The tax bill seems increasingly to have come down to a question of blame. If no bill passes, whose fault will it be? The symbolism of the bill has always had greater allure than the substance; the substance has never been fully in focus. The important part for the president was the cut in tax rates, particularly the possible cut in the top rate from 50 percent (it was 70 percent when he took office) to 35. To a large extent the rest of the plan, which is to say the bulk of it, followed from this, both to pay for the rate cuts and to help justify them. The plan was given the label reform. For the Democrats the consuming problem after that was to avoid being cast in the opposite role of obstructionists. A new rate structure versus a reputation as still the party of the old politics: that is what a lot of the heaving has been about.
Yet the bill has also taken the Treasury and Congress into all manner of substantive areas. The tax- writing committees have not been fully prepared to deal with many of them -- and almost all of them deserve to be dealt with in a broader context than simply assuring that the revenues lost and regained in a tax bill come out even. Two examples are national policy toward saving for retirement and investment in research and development. Reducing tax incentives has been proposed in one area by the president and in the other by the staff of the House Ways and Means Committee -- and the aggrieved interest groups are complaining that the plans would crush good policy to produce more cash. One need not agree with their views of the merits to agree with their view of the process.
Thus the baby-boom generation is in mid-career and moving toward retirement at a time when there is also a national need for a greater rate of savings and capital formation. Is this a good time or bad to tighten taxation of retirement savings? Whatever the answer, the question should at least be asked in terms of the future strength of retirement funds. So also with research and development: there is a pressing national need for more of it. But the Ways and Means staff would reduce the value of the existing research and development tax credits in various ways and tighten current write- off rules -- and that ought to be a research as well as a revenue decision.

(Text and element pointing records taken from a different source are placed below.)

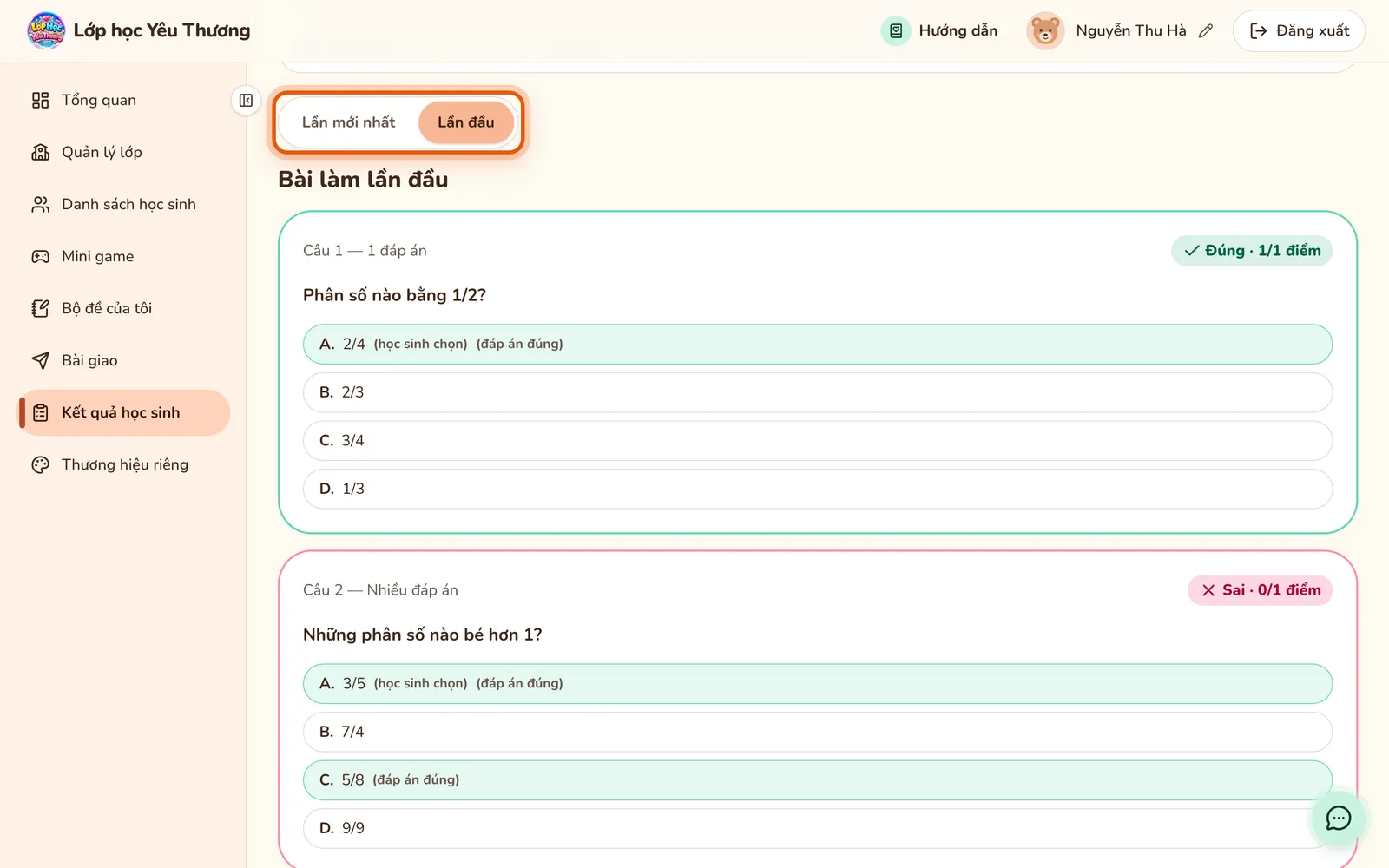Image resolution: width=1389 pixels, height=868 pixels.
Task: Switch to Lần mới nhất attempt
Action: pyautogui.click(x=348, y=122)
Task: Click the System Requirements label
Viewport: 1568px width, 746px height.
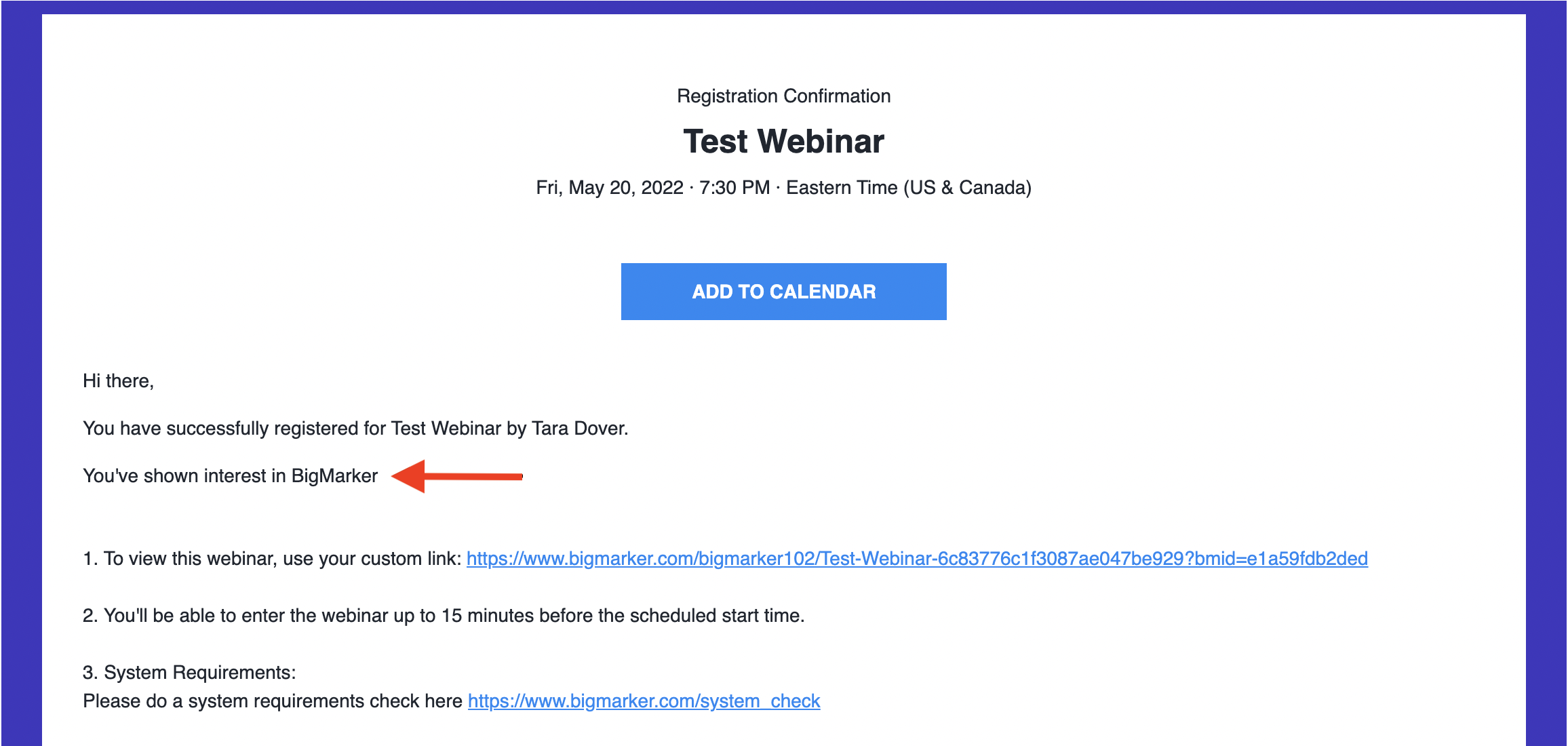Action: (x=189, y=673)
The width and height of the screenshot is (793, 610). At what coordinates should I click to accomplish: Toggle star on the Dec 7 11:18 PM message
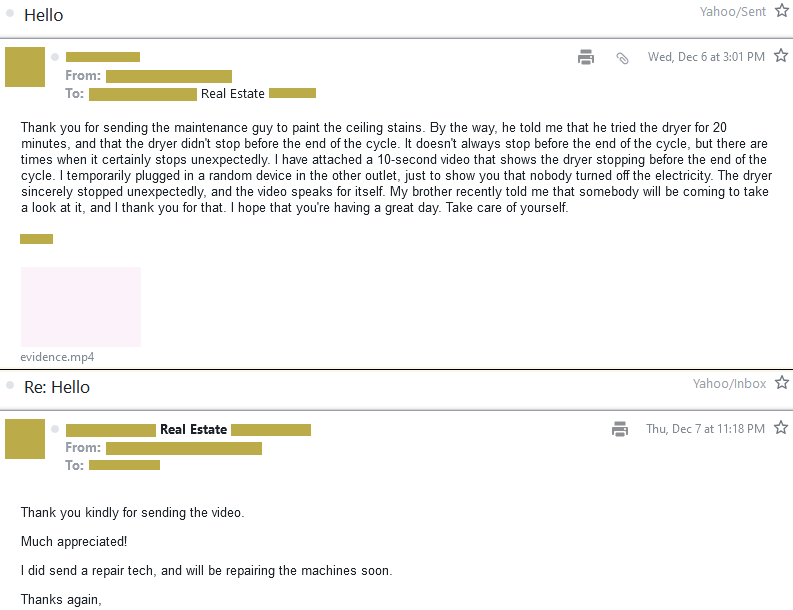pos(781,428)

The tax bill is foundering, not just because of where members stand on the broader issues of "reform" -- everyone is for reform -- but because of internal problems such as these. It may be that the tax code or the existing provisions in it are not efficient ways to subsidize retirement or research -- that these things should be done, if at all, directly through the expenditure side of the budget. But none of the missionary work for that has been done. To prevent loss to the Treasury, the tax bill would reach into too many areas of national life in ways whose consequences have not been foreseen. That is not a sensible way to proceed.